The POLICEd policy is affine in the buffer region (green) and learns to push trajectories away from the constraint. The black-box dynamics are 2D and continuous, the RL algorithm is TD3.

Resilience of Autonomous Systems

After docking to the International Space Station (ISS), the Nauka module suffered a software error causing its thrusters to misfire. In turn, these uncontrolled thrusters rotated the whole space station by 540° before being counteracted by other thrusters of the ISS. Motivated by such a scenario, my PhD thesis investigated the guaranteed resilience of autonomous systems to a similar class of malfunctions called partial loss of control authority over actuators. These malfunctions are characterized by actuators producing uncontrolled and undesirable outputs instead of following the controller’s commands. A loss of control authority can be caused, for instance, by a software bug as in the ISS example or by an adversarial takeover of some actuators of the system.

In this setting, I investigated the malfunctioning system's remaining capabilities to complete its mission in terms of resilient reachability and resilient trajectory tracking. I quantified the resilience of linear systems by comparing the reachability performance of the nominal dynamics with that of the worst-case malfunctioning dynamics. The resilience of driftless systems is quantified by the Maximax Minimax Quotient Theorem whose geometrical proof is illustrated on the video below.

I extended my resilience investigation to systems further inflicted with actuation delays preventing an immediate cancellation of the undesirable outputs. I illustrated my theory on a wide range of applications including an octocopter, a fighter jet model, and an orbital inspection mission illustrated by the following video.

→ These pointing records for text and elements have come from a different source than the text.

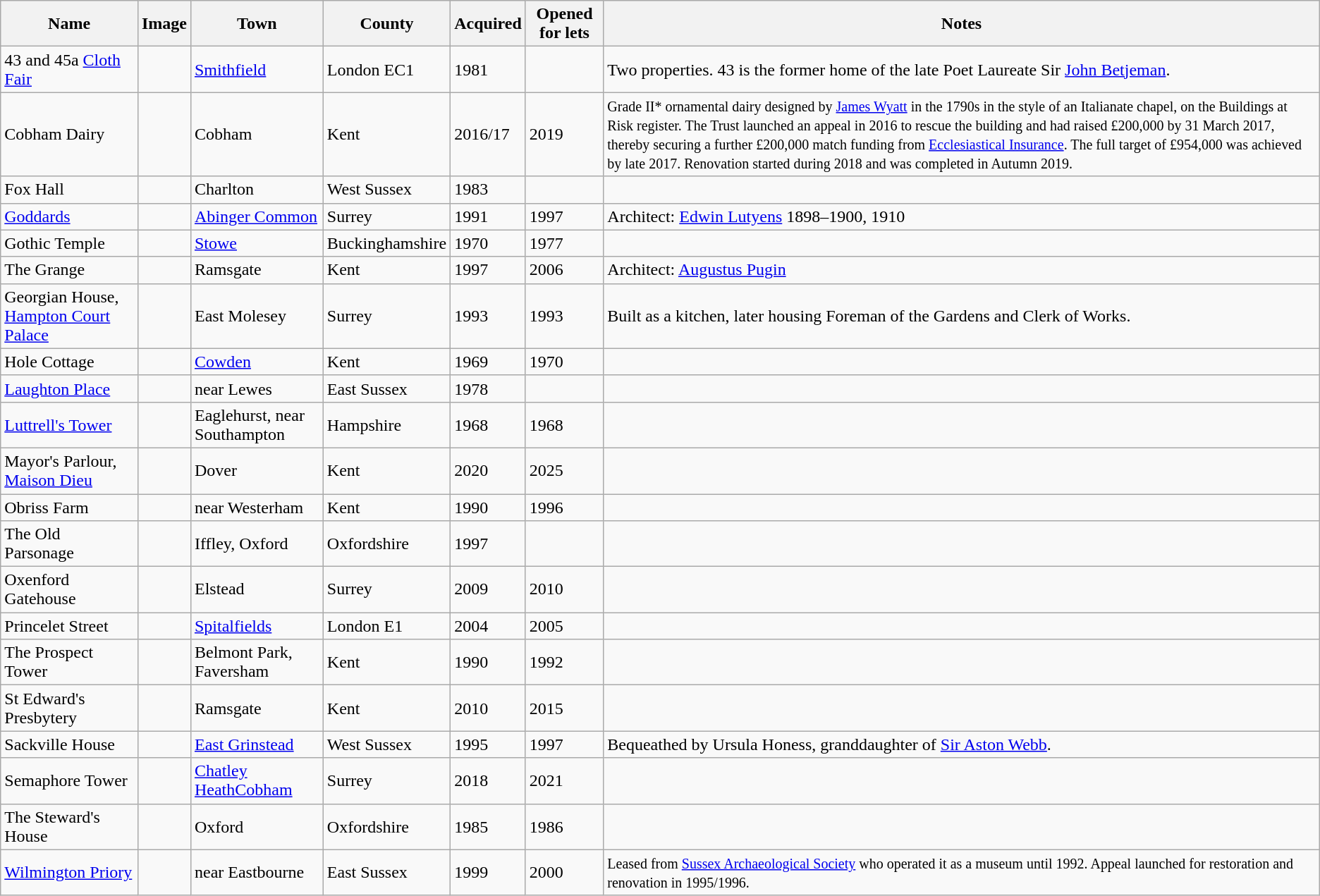
Laughton Place [69, 389]
Sackville House [69, 745]
The Prospect Tower [69, 663]
Acquired [488, 24]
2018 [488, 781]
1996 [564, 507]
The Old Parsonage [69, 544]
Mayor's Parlour, Maison Dieu [69, 471]
2000 [564, 873]
Hole Cottage [69, 362]
Stowe [257, 243]
Two properties. 43 is the former home of the late Poet Laureate Sir John Betjeman. [962, 69]
Semaphore Tower [69, 781]
1999 [488, 873]
43 and 45a Cloth Fair [69, 69]
Town [257, 24]
Wilmington Priory [69, 873]
Oxford [257, 826]
Chatley HeathCobham [257, 781]
2006 [564, 270]
1992 [564, 663]
Name [69, 24]
Opened for lets [564, 24]
2025 [564, 471]
Gothic Temple [69, 243]
1969 [488, 362]
Notes [962, 24]
Image [164, 24]
Bequeathed by Ursula Honess, granddaughter of Sir Aston Webb. [962, 745]
1983 [488, 190]
Cobham [257, 134]
Iffley, Oxford [257, 544]
Spitalfields [257, 626]
near Eastbourne [257, 873]
London EC1 [386, 69]
The Steward's House [69, 826]
Hampshire [386, 424]
1985 [488, 826]
Charlton [257, 190]
London E1 [386, 626]
East Molesey [257, 316]
East Grinstead [257, 745]
Eaglehurst, near Southampton [257, 424]
Princelet Street [69, 626]
near Lewes [257, 389]
County [386, 24]
1991 [488, 216]
Cowden [257, 362]
1978 [488, 389]
1986 [564, 826]
Smithfield [257, 69]
Dover [257, 471]
Abinger Common [257, 216]
Georgian House, Hampton Court Palace [69, 316]
Built as a kitchen, later housing Foreman of the Gardens and Clerk of Works. [962, 316]
2004 [488, 626]
2005 [564, 626]
Luttrell's Tower [69, 424]
2015 [564, 708]
Fox Hall [69, 190]
The Grange [69, 270]
near Westerham [257, 507]
2009 [488, 589]
1981 [488, 69]
2020 [488, 471]
2021 [564, 781]
Buckinghamshire [386, 243]
St Edward's Presbytery [69, 708]
Architect: Augustus Pugin [962, 270]
Cobham Dairy [69, 134]
1995 [488, 745]
Obriss Farm [69, 507]
2019 [564, 134]
Architect: Edwin Lutyens 1898–1900, 1910 [962, 216]
2016/17 [488, 134]
Elstead [257, 589]
Goddards [69, 216]
Belmont Park, Faversham [257, 663]
Oxenford Gatehouse [69, 589]
Leased from Sussex Archaeological Society who operated it as a museum until 1992. Appeal launched for restoration and renovation in 1995/1996. [962, 873]
1977 [564, 243]
Scan for the cell matching the given text and deliver its (x, y) coordinate at center. 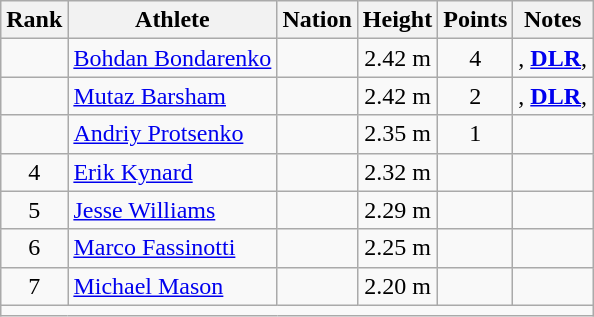
Andriy Protsenko (172, 134)
2.29 m (397, 210)
Michael Mason (172, 286)
Points (476, 20)
2.25 m (397, 248)
2.35 m (397, 134)
Erik Kynard (172, 172)
2 (476, 96)
2.20 m (397, 286)
1 (476, 134)
Rank (34, 20)
Notes (553, 20)
7 (34, 286)
Height (397, 20)
Bohdan Bondarenko (172, 58)
5 (34, 210)
Mutaz Barsham (172, 96)
Marco Fassinotti (172, 248)
Athlete (172, 20)
6 (34, 248)
Nation (317, 20)
2.32 m (397, 172)
Jesse Williams (172, 210)
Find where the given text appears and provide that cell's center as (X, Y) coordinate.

For more details on resilience theory see this blog post.


Astrodynamics work


Other Research Work

Transient Safety of Microgrids
  • To ensure transient safety in inverter-based microgrids, we develop a set invariance-based distributed safety verification algorithm for each inverter module. Applying Nagumo’s invariance condition, we construct a robust polynomial optimization problem to jointly search for safety-admissible set of control set-points and design parameters, under allowable disturbances from neighbors. We use sum-of-squares (SOS) programming to solve the verification problem and we perform numerical simulations using grid-forming inverters to illustrate the algorithm.
  • This work has first been presented at the 2022 American Control Conference.